885 del registro ordinanze 1984 e pubblicata nella Gazzetta Ufficiale della
Repubblica n. 321 dell'anno 1984.
Visto l'atto di intervento del Presidente del
Consiglio dei ministri;
udito nella camera di consiglio del 22 gennaio
1986 il Giudice relatore Giuseppe Borzellino.
Ritenuto che con l'ordinanza in epigrafe
Rilevato che la questione é stata prospettata sotto il profilo della
violazione dell'art. 3, primo comma, della Costituzione in quanto la norma
impugnata equipara alla vedova il coniuge in possesso di determinati requisiti,
senza, peraltro, estendere, anche al vedovo che abbia contratto matrimonio prima dell'entrata in vigore della legge, le più
favorevoli disposizioni previste per la moglie, che si sia trovata in identica
situazione.
Considerato che analoga questione é stata già
dichiarata non fondata con sentenza 26 maggio 1981, n. 75 essendo stata
parificata (retroattivamente) la posizione dei vedovi a quella delle
vedove e risultando priva, Così, di base normativa.

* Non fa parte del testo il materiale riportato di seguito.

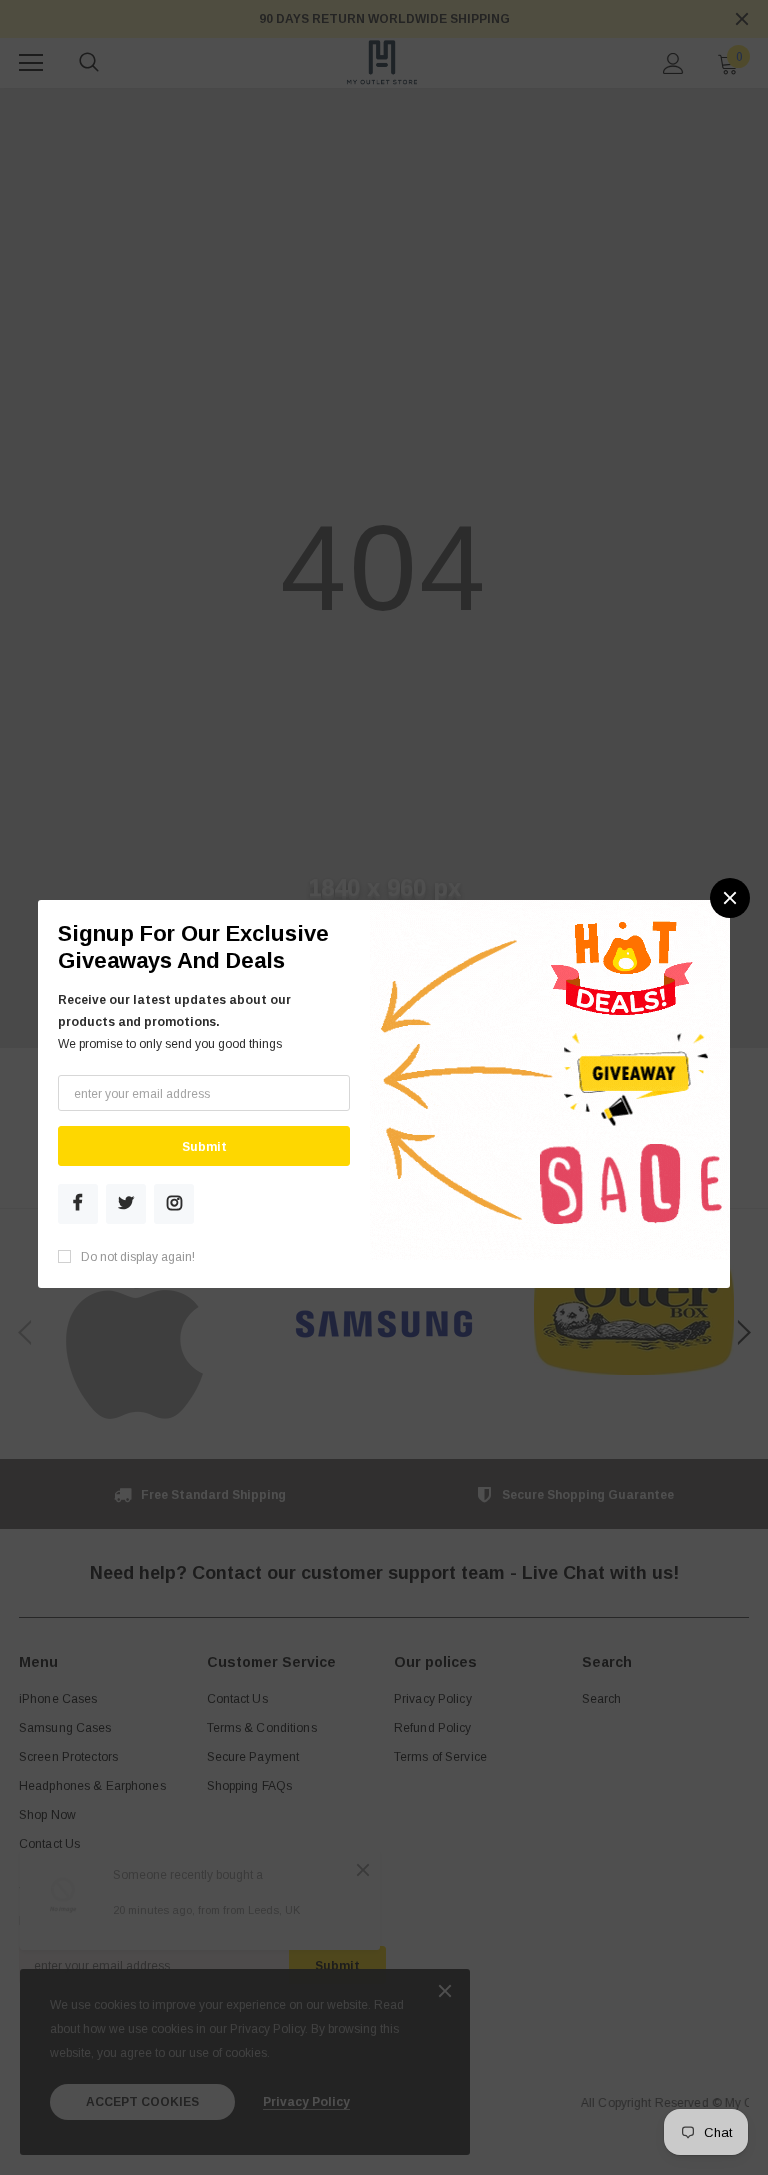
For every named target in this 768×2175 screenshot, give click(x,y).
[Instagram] (174, 1204)
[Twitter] (126, 1204)
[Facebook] (78, 1204)
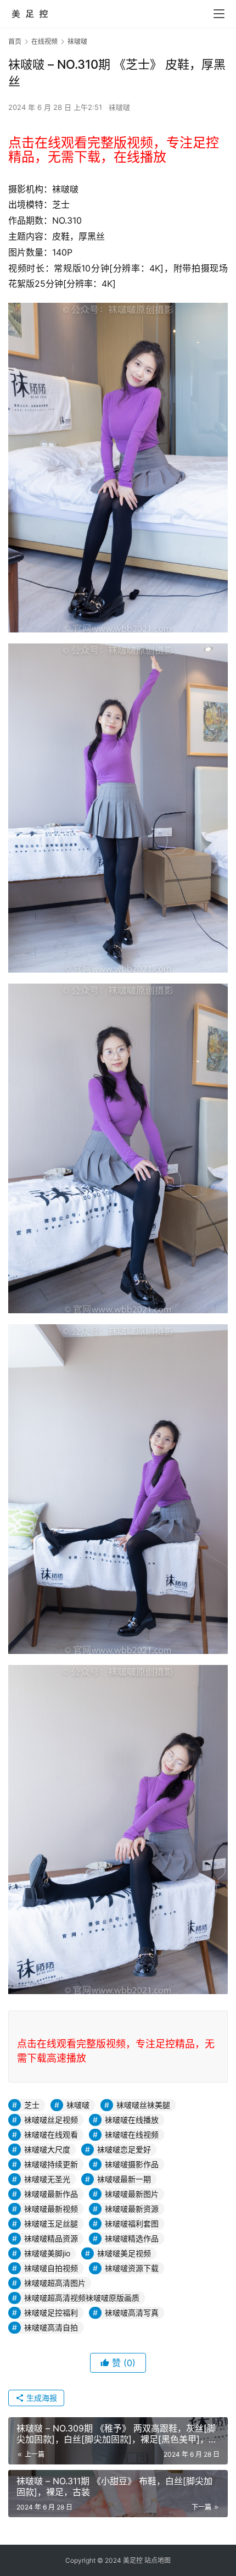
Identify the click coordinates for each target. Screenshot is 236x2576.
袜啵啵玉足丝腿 (51, 2223)
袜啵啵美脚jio (47, 2253)
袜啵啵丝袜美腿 (143, 2104)
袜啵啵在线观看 (51, 2134)
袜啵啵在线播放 (132, 2119)
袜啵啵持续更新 (51, 2164)
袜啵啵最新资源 (132, 2208)
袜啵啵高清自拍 (51, 2327)
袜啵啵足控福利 (51, 2312)
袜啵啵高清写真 (132, 2312)
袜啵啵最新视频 (51, 2208)
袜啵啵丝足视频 (51, 2119)
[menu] (219, 14)
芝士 (32, 2104)
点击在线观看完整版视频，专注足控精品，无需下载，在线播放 (113, 150)
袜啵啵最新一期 (124, 2179)
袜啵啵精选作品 (132, 2238)
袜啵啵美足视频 (124, 2253)
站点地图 (157, 2560)
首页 (14, 41)
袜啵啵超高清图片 (55, 2283)
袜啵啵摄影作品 (132, 2164)
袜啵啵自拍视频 (51, 2268)
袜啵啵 (119, 107)
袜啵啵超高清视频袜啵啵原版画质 (81, 2297)
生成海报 (40, 2397)
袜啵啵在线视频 (132, 2134)
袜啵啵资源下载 (132, 2268)
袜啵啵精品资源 (51, 2238)
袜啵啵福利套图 (132, 2223)
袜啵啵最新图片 (132, 2194)
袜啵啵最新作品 (51, 2194)
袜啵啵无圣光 (47, 2179)
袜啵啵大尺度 (47, 2149)
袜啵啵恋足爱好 (124, 2149)
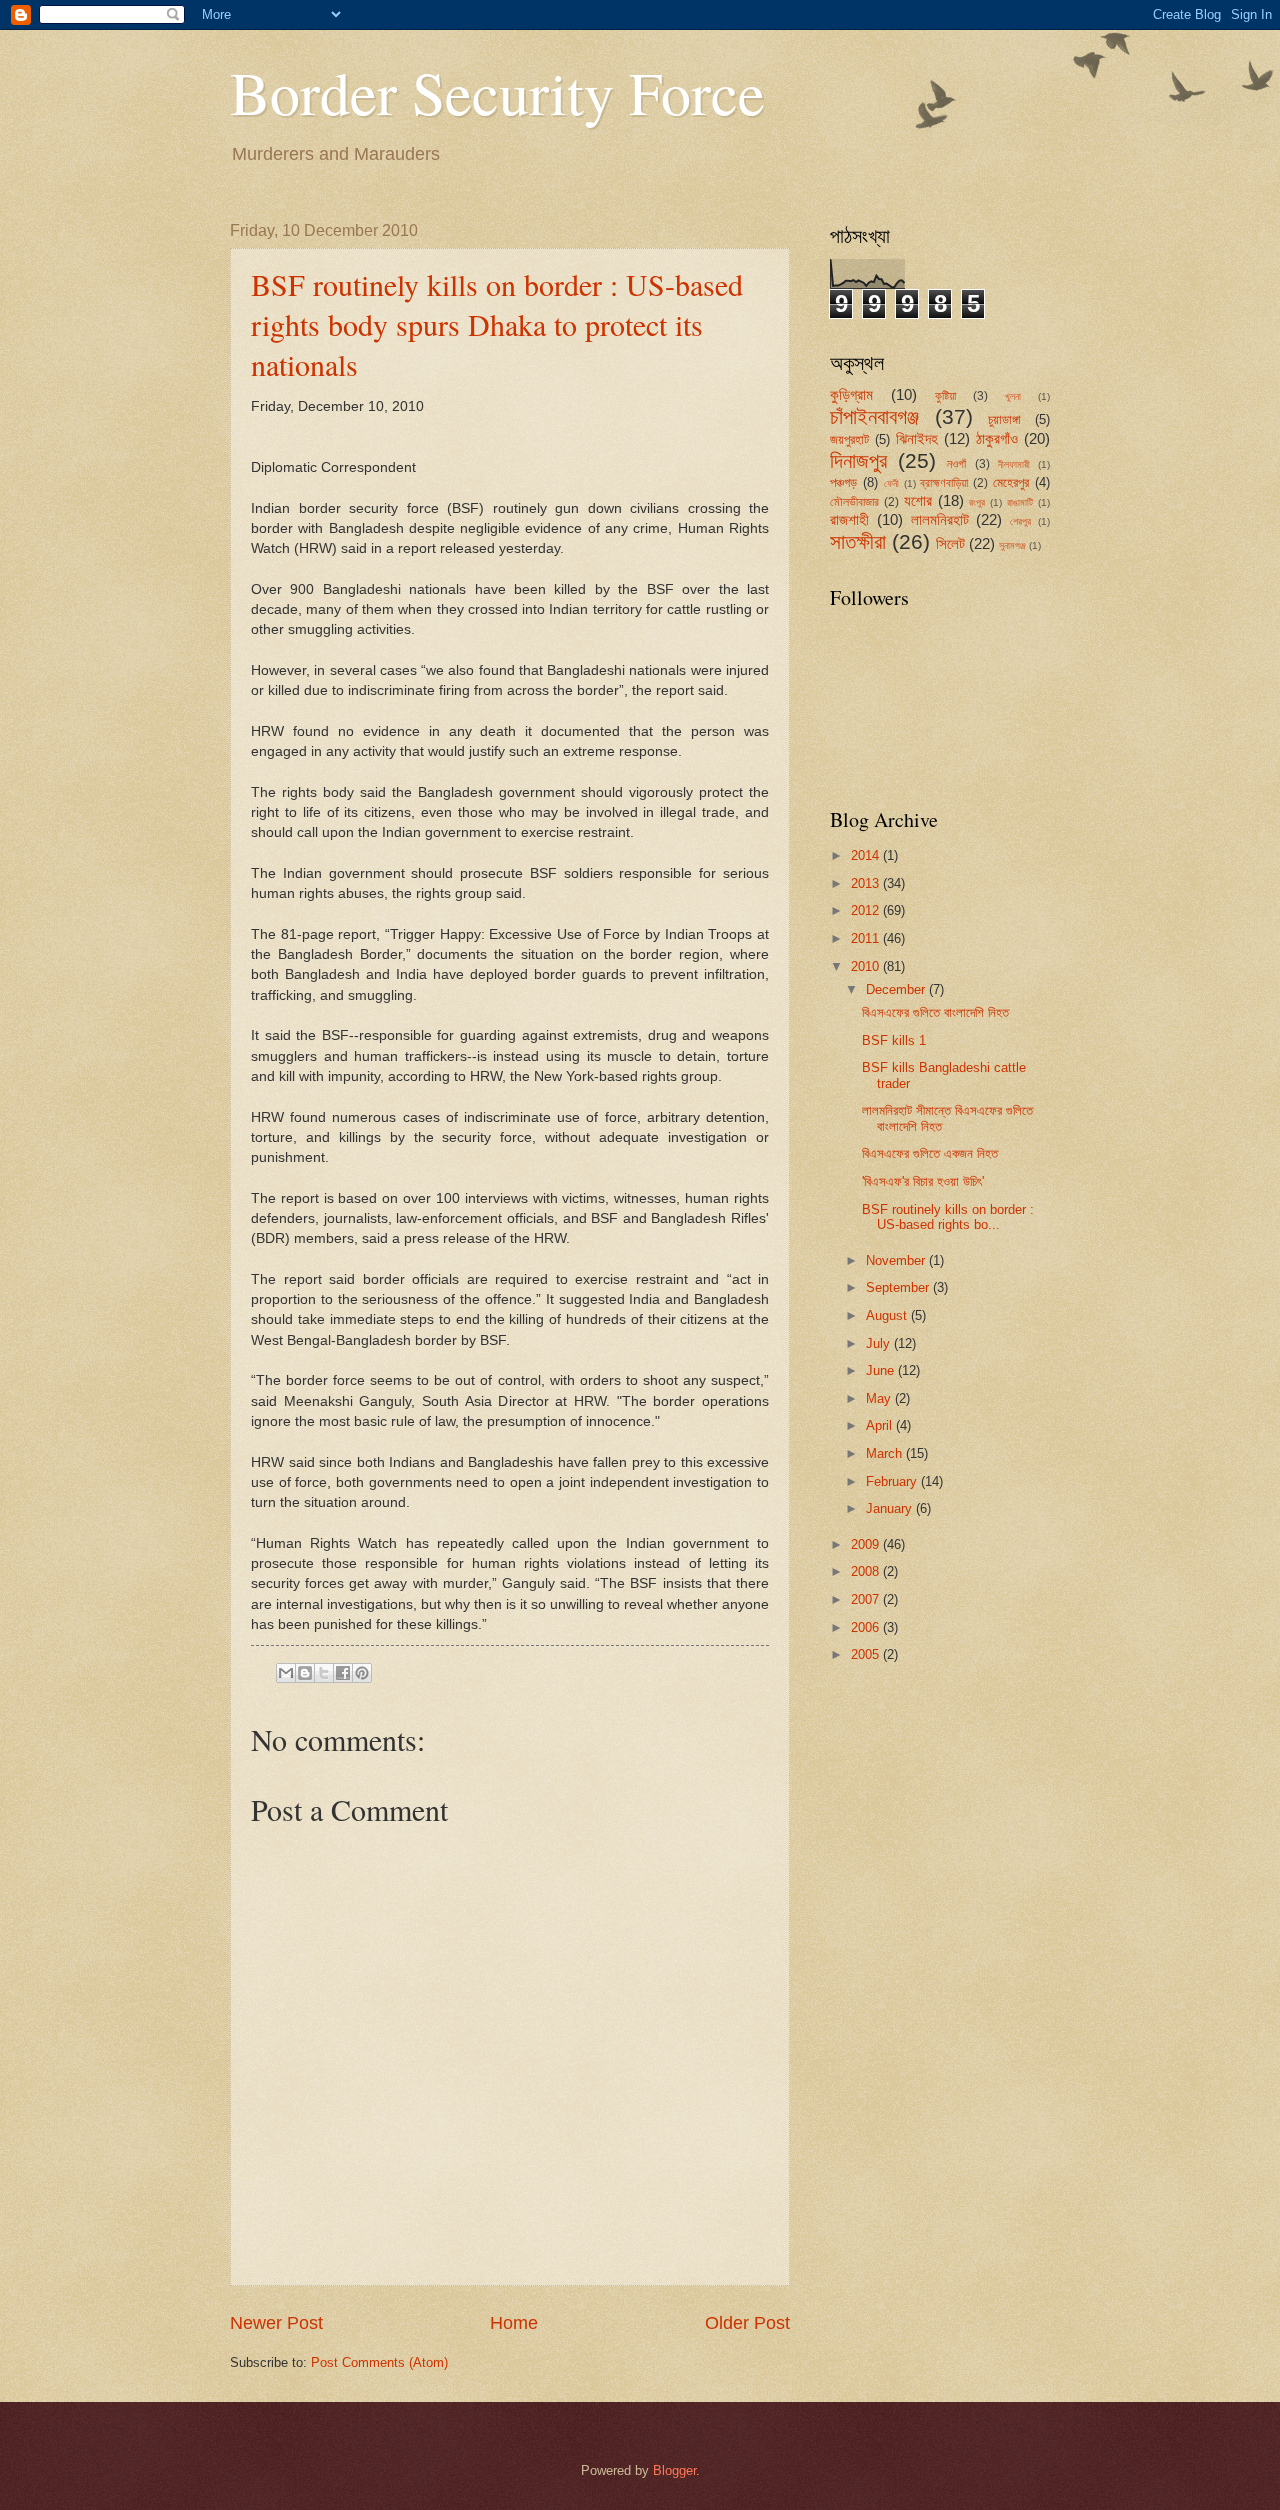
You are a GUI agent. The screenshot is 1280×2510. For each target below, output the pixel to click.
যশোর (918, 500)
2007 (867, 1599)
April (881, 1425)
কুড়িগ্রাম (851, 394)
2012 (867, 910)
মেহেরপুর (1011, 482)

Visti gli artt. 26, secondo
comma, della legge 11 marzo 1953, n. 87 e 9, secondo comma, delle Norme
integrative per i giudizi davanti alla Corte costituzionale.
PER QUESTI MOTIVI
dichiara la manifesta infondatezza della
questione di legittimità costituzionale dell'art. 6, ultimo comma, della l. 22
novembre 1962 n. 1646 (Modifiche agli ordinamenti degli Istituti di previdenza
presso il Ministero del Tesoro), sollevata dalla Corte dei conti con
l'ordinanza in epigrafe, in riferimento all'art. 3, primo comma della
Costituzione.
Così deciso in Roma, in camera di consiglio, nella sede della Corte costituzionale, Palazzo della Consulta, il 7 marzo 1986.
Livio PALADIN - Antonio LAPERGOLA - Virgilio ANDRIOLI - Giuseppe FERRARI - Francesco SAJA - Giovanni CONSO - Ettore GALLO - Aldo CORASANITI - Giuseppe BORZELLINO - Francesco GRECO - Renato DELL’ANDRO – Gabriele PESCATORE
Depositata in cancelleria il 12 marzo 1986.